Since 2008, the Department of Defense took different steps to curb rising drug costs in the Tricare program, but the Coalition for Common Sense in Government Procurement - a trade group that represents drugmakers, including GlaxoSmithKline (GSK) and Pfizer (PFE), and other companies that contract with the federal government - filed a lawsuit challenging the DoD efforts.
Here is the background: Looking to lower drug costs, Congress enacted section 703 of the National Defense Authorization Act in 2008, which subjects all prescriptions purchased at retail pharmacies by service members to the same price caps as drugs purchased by the DoD. The DoD also issued a regulation requiring drugmakers to refund to the federal government the difference between the retail price and the price cap, the ruling explains.

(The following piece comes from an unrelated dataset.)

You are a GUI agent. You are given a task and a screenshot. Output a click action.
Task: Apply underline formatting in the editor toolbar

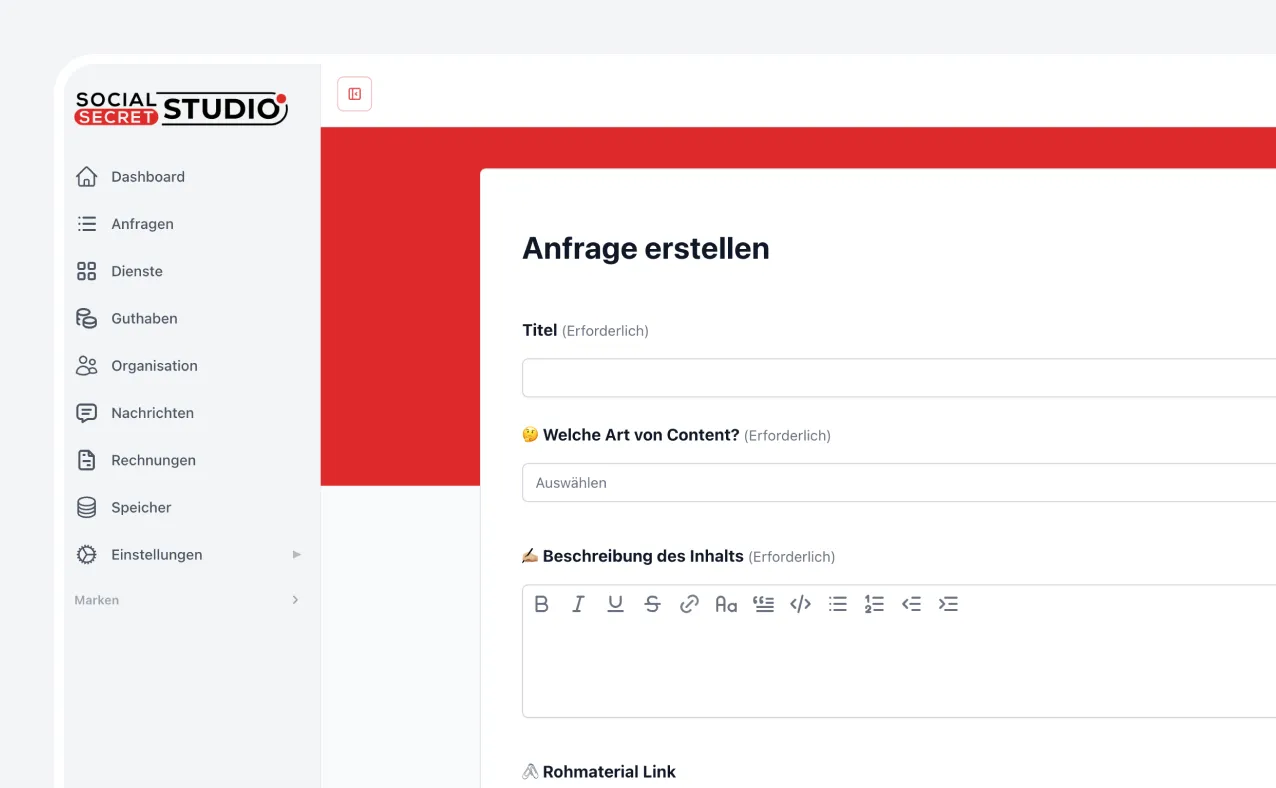[x=615, y=604]
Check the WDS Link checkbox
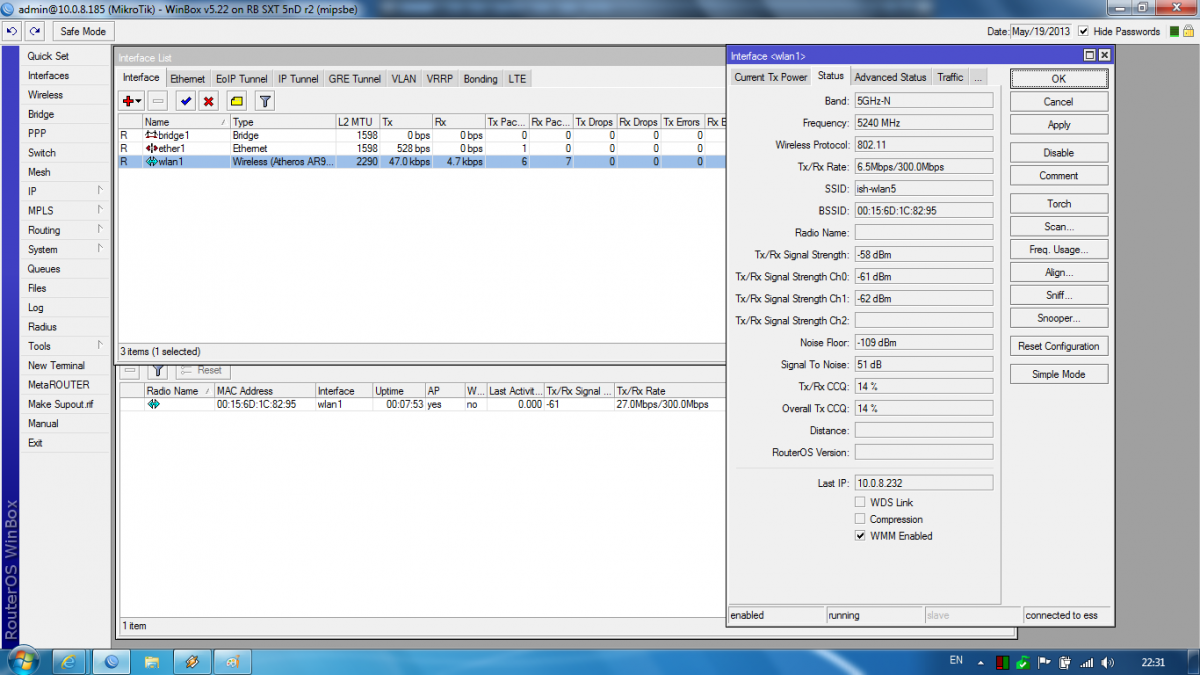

Why? Since 1992, a federal law requires the DoD and drugmakers to have written agreements that mandate a “federal ceiling price," which amounts to a discount of at least 24 percent from the retail price. But over the past decade, the DoD tried to close a gap in price between what was purchased by the DoD and by TRICARE beneficiaries at retail pharmacies.
But in fiscal year 2007, a voluntary rebate program recouped only $28 million. At the same time, Tricare costs soared. A Government Accountability Office report found that DoD drug spending "more than tripled from $1.6 billion in fiscal year 2000 to $6.2 billion in fiscal year 2006. Retail pharmacy spending rose from $455 million to $3.9 billion and grew from 29 percent of overall drug spending to 63 percent,” according to the court ruling.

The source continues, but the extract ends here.